Duke-GCB / calrissian

CWL on Kubernetes
https://duke-gcb.github.io/calrissian/
MIT License
42 stars 15 forks source link

CWL 1.0 CT173 Test Docker ENTRYPOINT usage #86

Open dleehr opened 5 years ago

dleehr commented 5 years ago
Got workflow error
Traceback (most recent call last):
  File "/usr/local/lib/python3.6/site-packages/cwltool/command_line_tool.py", line 733, in collect_output
    raise WorkflowException("Did not find output file with glob pattern: '{}'".format(globpatterns))
cwltool.errors.WorkflowException: Did not find output file with glob pattern: '['cow']'

During handling of the above exception, another exception occurred:

Traceback (most recent call last):
  File "/usr/local/lib/python3.6/site-packages/cwltool/command_line_tool.py", line 612, in collect_output_ports
    compute_checksum=compute_checksum)
  File "/usr/local/lib/python3.6/site-packages/cwltool/command_line_tool.py", line 733, in collect_output
    raise WorkflowException("Did not find output file with glob pattern: '{}'".format(globpatterns))
  File "/usr/local/lib/python3.6/site-packages/schema_salad/sourceline.py", line 168, in __exit__
    raise self.makeError(six.text_type(exc_value))
cwltool.errors.WorkflowException: v1.0/docker-run-cmd.cwl:14:7: Did not find output file with glob pattern: '['cow']'

During handling of the above exception, another exception occurred:

Traceback (most recent call last):
  File "/usr/local/lib/python3.6/site-packages/cwltool/executors.py", line 264, in runner
    job.run(runtime_context)
  File "/usr/local/lib/python3.6/site-packages/calrissian/job.py", line 560, in run
    self.finish(completion_result, runtimeContext)
  File "/usr/local/lib/python3.6/site-packages/calrissian/job.py", line 360, in finish
    outputs = self.collect_outputs(self.outdir)
  File "/usr/local/lib/python3.6/site-packages/cwltool/command_line_tool.py", line 612, in collect_output_ports
    compute_checksum=compute_checksum)
  File "/usr/local/lib/python3.6/site-packages/schema_salad/sourceline.py", line 168, in __exit__
    raise self.makeError(six.text_type(exc_value))
cwltool.errors.WorkflowException: Error collecting output for parameter 'cow':
v1.0/docker-run-cmd.cwl:14:7: Did not find output file with glob pattern: '['cow']'
Workflow error, try again with --debug for more information:
Error collecting output for parameter 'cow':
v1.0/docker-run-cmd.cwl:14:7: Did not find output file with glob pattern: '['cow']'
Test 173 failed: /usr/local/bin/calrissian --max-ram 8G --max-cores 4 --default-container debian:stretch-slim --outdir=/output/tmp8yz5b99m --quiet v1.0/docker-run-cmd.cwl v1.0/empty.json
Test Docker ENTRYPOINT usage
Returned non-zero
dleehr commented 5 years ago

Tool: https://github.com/common-workflow-language/common-workflow-language/blob/master/v1.0/v1.0/docker-run-cmd.cwl Job: https://github.com/common-workflow-language/common-workflow-language/blob/master/v1.0/v1.0/empty.json

dleehr commented 5 years ago

The tool specifies the bash:4.4.12 container, which has an ENTRYPOINT set: https://github.com/tianon/docker-bash/blob/3682e16bca63b20ab51745afa30156e2740fc5c6/4.4/Dockerfile#L126

When calrissian builds up a container to run, it appears to be providing the command in a way that's not compatible with the entrypoint.

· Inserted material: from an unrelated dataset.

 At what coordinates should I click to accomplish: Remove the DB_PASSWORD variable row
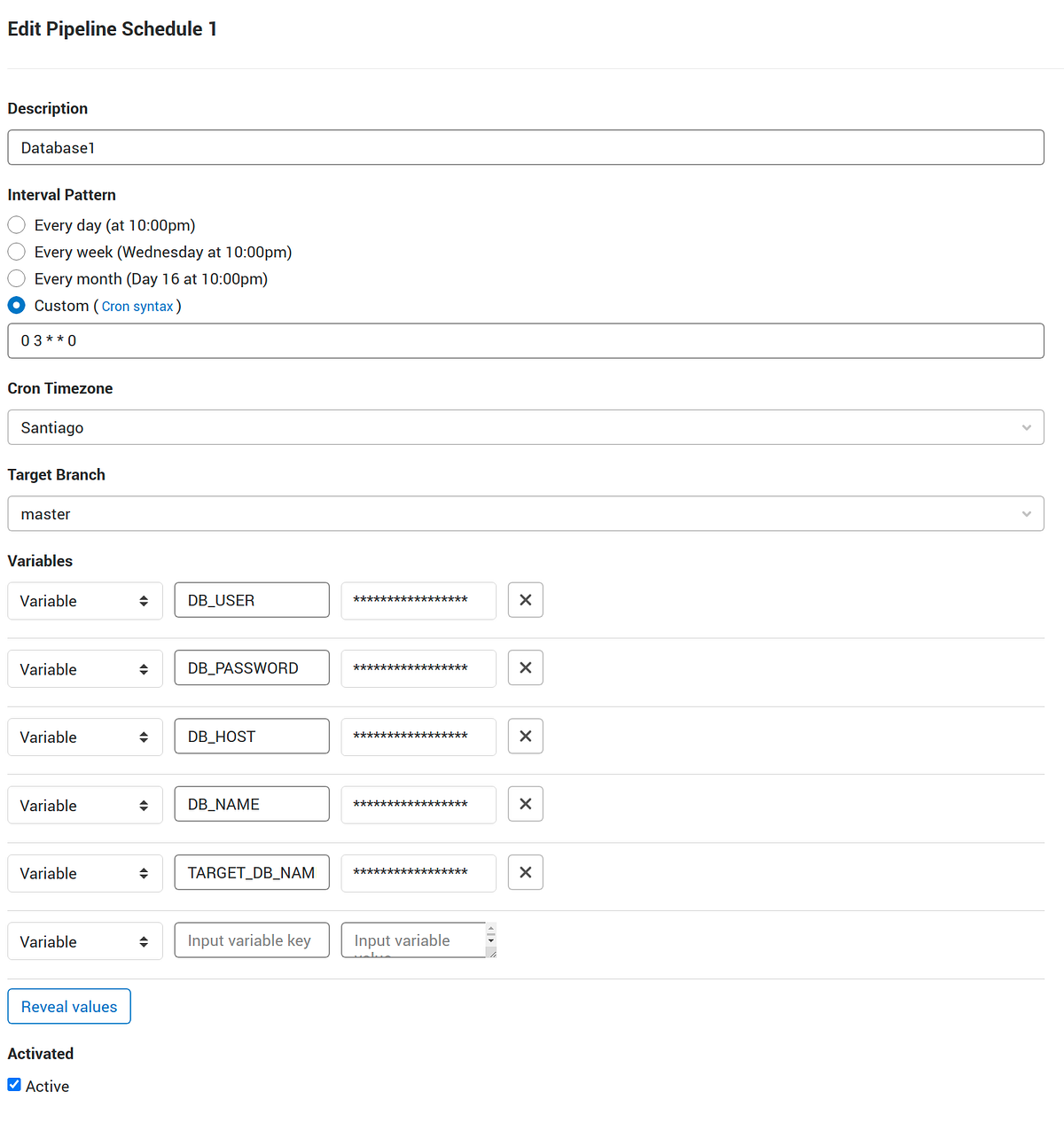525,667
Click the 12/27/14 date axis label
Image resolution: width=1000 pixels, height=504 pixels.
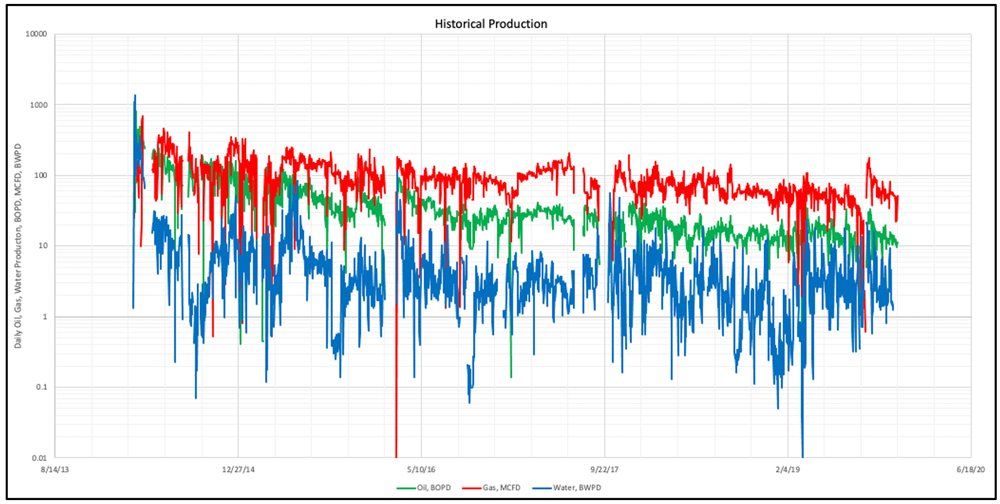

YAML from the pod created to run this tool:

apiVersion: v1
kind: Pod
metadata:
  name: docker-run-cmd-cwl-pod-bczhwgdg
  namespace: default
spec:
  containers:
  - args:
    - -c 'echo '"'"'moo'"'"' > cow'
    command:
    - /bin/sh
    - -c
    env:
    - name: HOME
      value: /YgEWAF
    - name: TMPDIR
      value: /tmp
    image: bash:4.4.12
    imagePullPolicy: IfNotPresent
    name: docker-run-cmd-cwl-container
    resources:
      requests:
        cpu: "1"
        memory: 8Mi
    volumeMounts:
    - mountPath: /YgEWAF
      name: conformance-output-data
      subPath: mlq5pjta
    - mountPath: /tmp
      name: tmpdir
    - mountPath: /var/run/secrets/kubernetes.io/serviceaccount
      name: default-token-9wdfw
      readOnly: true
    workingDir: /YgEWAF
  volumes:
  - name: conformance-test-data
    persistentVolumeClaim:
      claimName: conformance-test-data
      readOnly: true
  - name: conformance-output-data
    persistentVolumeClaim:
      claimName: conformance-output-data
  - emptyDir: {}
    name: tmpdir
  - name: default-token-9wdfw
dleehr commented 5 years ago

According to https://kubernetes.io/docs/tasks/inject-data-application/define-command-argument-container/#notes:

Docker Entrypoint = Kubernetes command Docker Cmd = Kubernetes args

We're building both in KubernetesPodBuilder:

https://github.com/Duke-GCB/calrissian/blob/5cba82c211d3370ffd3c53ba22a5618c56758c67/calrissian/job.py#L205-L206

https://github.com/Duke-GCB/calrissian/blob/5cba82c211d3370ffd3c53ba22a5618c56758c67/calrissian/job.py#L208-L219

dleehr commented 5 years ago

At first glance it might seem like we could straighten this out cleanly, but as mentioned in the comments, we need to provide the command as a space-separated string, and needs to be an argument to a shell. Otherwise we cannot redirect easily inside the container.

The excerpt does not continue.